Naz Hillmon attacks the paint with a relentless, ground-level physicality that makes her one of the most efficient finishers in the league despite lacking prototypical size. Aries brings aggressive initiation, a forward who doesn't wait for opportunities. She creates them through force of will. The Dragon adds powerful athletic authority, the ability to finish through contact and create separation in spaces that should be too crowded for a score. This combination produces a forward who outworks and outhustles bigger defenders through sheer competitive intensity. Hillmon doesn't have a height advantage. She has a will advantage, and over forty minutes, the will wins.

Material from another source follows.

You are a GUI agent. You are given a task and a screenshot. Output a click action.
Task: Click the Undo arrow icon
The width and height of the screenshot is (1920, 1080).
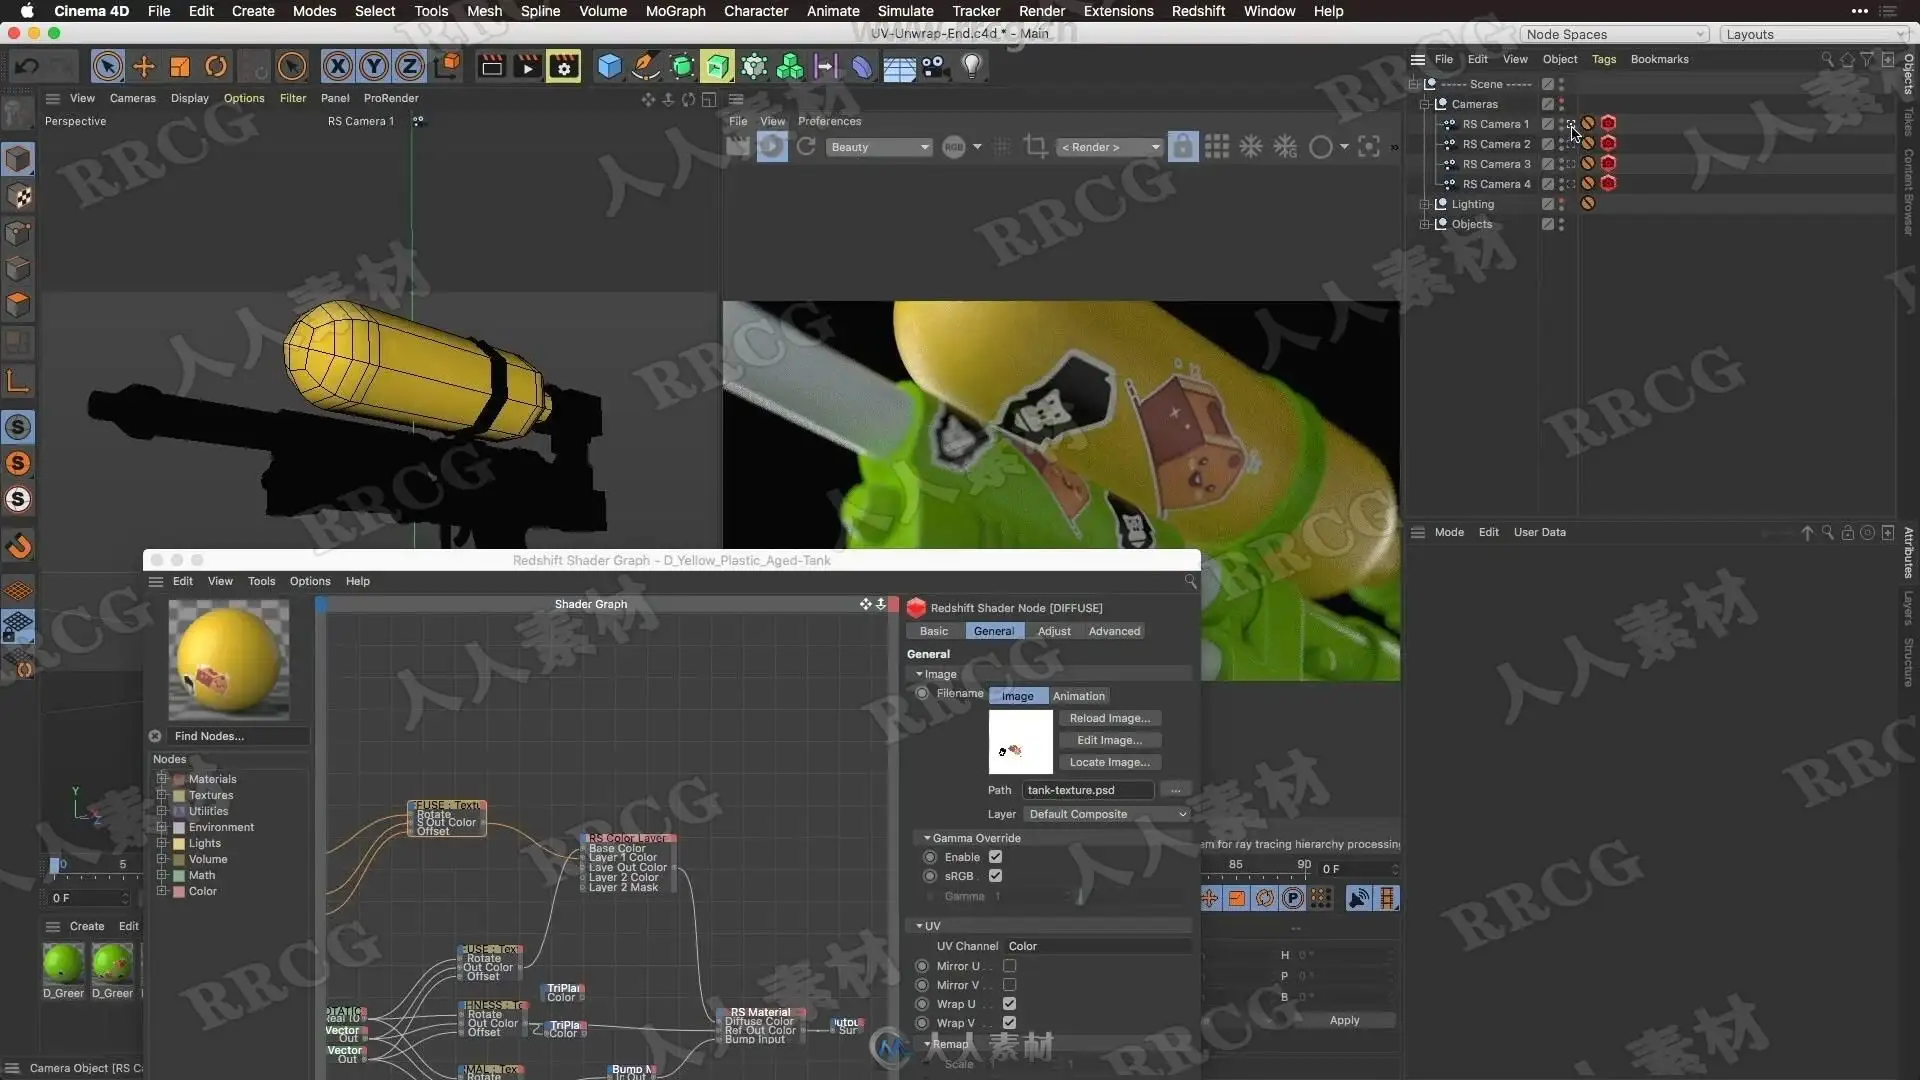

That translates to elite paint finishing and an offensive rebounding rate that creates extra possessions at a game-changing volume. Hillmon attacks the basket with Aries aggression, using her strength and body control to finish through contact that slows most forwards. The Dragon shows in her ability to elevate in traffic, converting putbacks and contested finishes with a physicality that catches bigger defenders off guard. She pursues every offensive rebound with the same intensity, extending possessions with second and third efforts that demoralize the opposing frontcourt. Her screen-setting opens driving lanes for guards, and her rolling to the basket creates dump-off opportunities she finishes with reliable hands. Defensively, she uses her strength and positioning to hold her ground against bigger players, rarely giving up ground in the post.
Under pressure, Hillmon gets more physical. The Aries archetype doesn't back down, and the Dragon provides the power to impose her will when the game is most contested. She plays bigger in clutch moments, and her teammates feed off that intensity. In the locker room, she's the hustle standard, the player who proves that effort and physicality can overcome size at the highest level.
The schematic counter to the Aries-Dragon is length and verticality. Because Hillmon wins through physicality and paint dominance, taller defenders who contest at the rim without fouling reduce her finishing percentage. Teams that push her off the block with length and rotate help early take away her preferred operating space. Make her finish over length, and the efficiency drops.